Era genial que siguiese viva, eso me quitó un poco de preocupación de encima; llevaba toda la noche fuera en mi forma de lobo para intentar oír algo más sobre ella; buscando en el viento o los aullidos de otros lobos algo que me diese noticias sobre qué estaba pasando.
"Veo que no estás, ya llamaré otro día. Ahora tengo… un pequeño problemilla aquí"
¿Un problemilla? ¿Qué tipo de problemilla? ¿Acaso estaba en medio de otra batalla de las suyas y había pasado algo?
¡Oh, dios! Que no estuviese malherida, no podría perdonarme si le pasase algo porque no había podido ir a ayudarla porque le perdí el rastro y me había pedido que me quedase en casa.

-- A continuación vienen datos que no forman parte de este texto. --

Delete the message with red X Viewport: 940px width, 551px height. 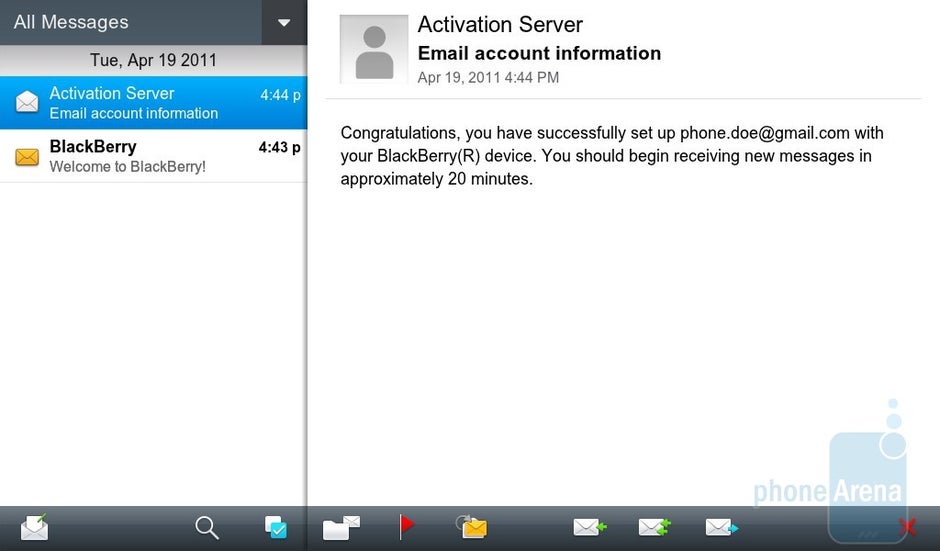pos(908,527)
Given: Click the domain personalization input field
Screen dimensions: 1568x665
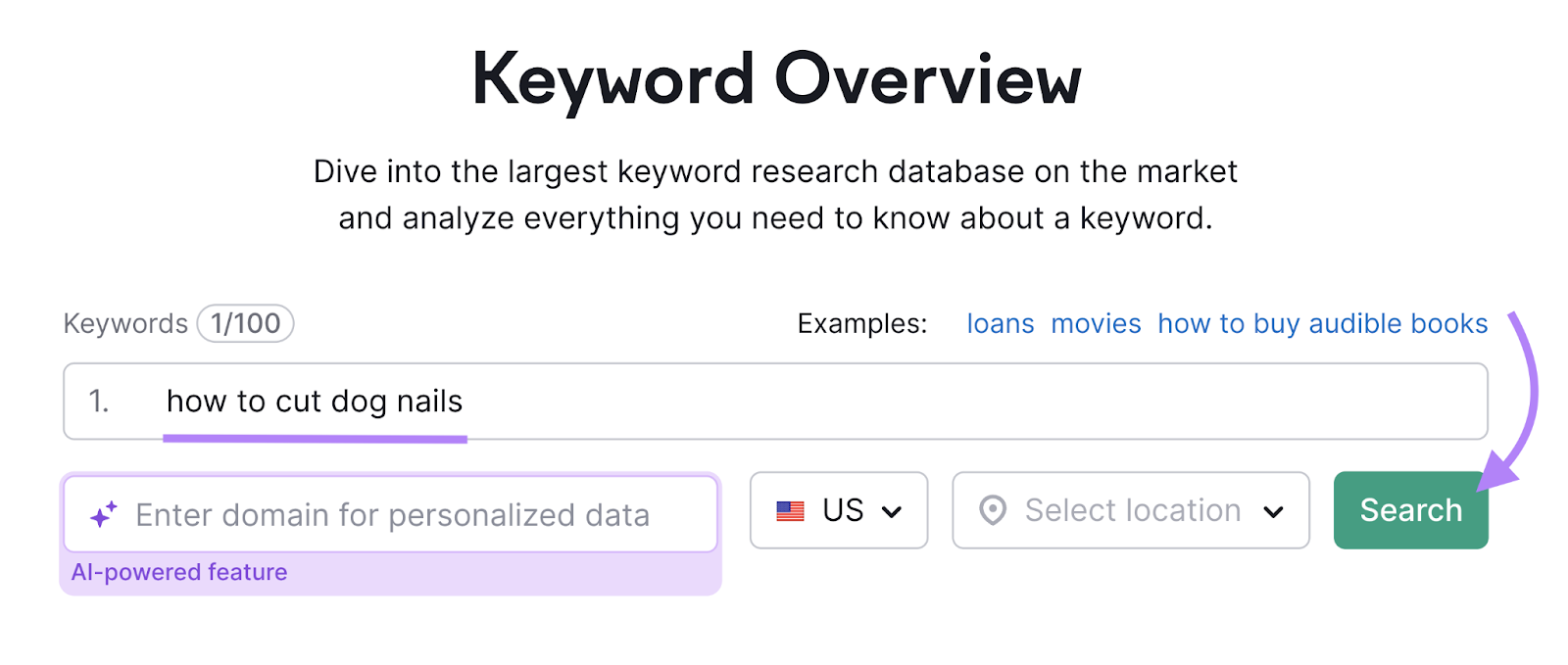Looking at the screenshot, I should coord(392,513).
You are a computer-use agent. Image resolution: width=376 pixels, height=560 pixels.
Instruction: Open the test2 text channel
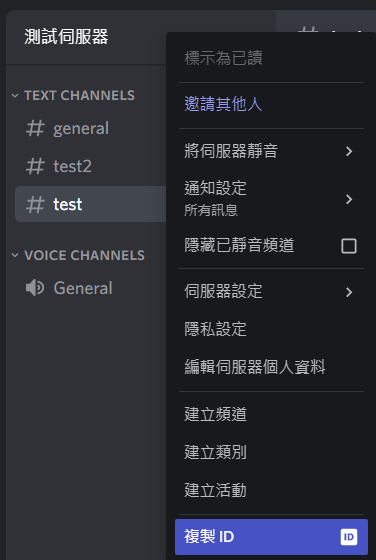91,166
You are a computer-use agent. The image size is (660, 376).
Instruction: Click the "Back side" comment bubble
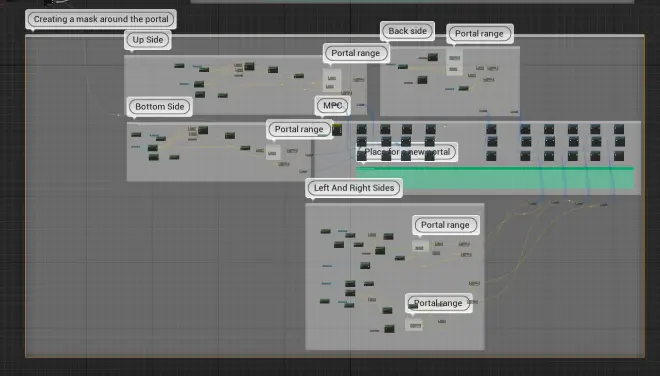tap(407, 31)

"… así que pasaré un día o dos ocupada…"
No podía ser que estuviese tan mal, un día o dos no eran suficientes para curase en el caso de estar verdaderamente mal ¿o sí?
"…pero bueno, si me llamas seguro que podremos hablar. Hasta otra."
Breve, sencilla… seria.
¿Acaso no podía haber dicho algo como 'estaré esperando tu llamada' o 'me muero de ganas que me llames'? Porque claro, lo de 'besos' o algo así seguro que no lo oiría nunca de ella.
"¿Todo bien?" Me preguntó Billie entrando. "Ese maldito cacharro no ha parado de parpadear desde que llegué."
"Papá, cuando esto parpadea significa que hay mensajes." Le dije señalando al piloto del contestador.
"Vaya… ¿y había algo importante?" Me preguntó.
"Había un mensaje para mí." Afirmé. "Y te han llamado del banco para que te pases a recoger la contraseña para la nueva cuenta."
"Por eso odio ese cacharro." Dijo él. "Es imposible comprenderlo."
"Papá… es solo un electrodoméstico." Le dije sonriendo. "Basta con leerse el manual de instrucciones."
"Me alegro de que estés de mejor humor." Dijo él. "Supongo que tu mensaje eran buenas noticias."
"Normalitas." Afirmé tras pensarlo un poco. "Por cierto, ¿cuando una chica te dice que estará ocupada uno o dos días deberías llamarla para preguntar?"
"Deberías darle esos dos días para que piense." Me dijo.
"Vale, sí. Creo que lo haré" Le dije yo tras pensarlo un poco. "Gracias, padre." Añadí mientras de fuera me gritaban Embry y Quil para que saliese.
"No te preocupes." Me dijo desde la puerta. "Llamará, a esa mujer no es posible matarla así como así."
Ante eso sonreí levemente; ahora que sabía que todo estaba bien, estaba más tranquilo y podía ver las cosas un poco mejor.
Esa mujer no era una chica como las de la aldea o las de cualquier pueblo o ciudad; no, esa mujer era una vampiresa, de varios siglos de edad. Si no había muerto en ese tiempo era muy difícil que fuese a hacerlo ahora.
"¿Todo bien, Jake?" Me dijo Quil.
"Mejor que bien." Afirmé. "Tengo dos días para hacer lo que queramos."
"¿Y qué pasa al tercero?" Me preguntó Quil.
"Que haré una llamada y es muy pero que muy probable que esté ocupado." Afirmé arrancando el coche. "Y ahora vamos a ver si conseguimos algo mejor para almorzar que unas raices."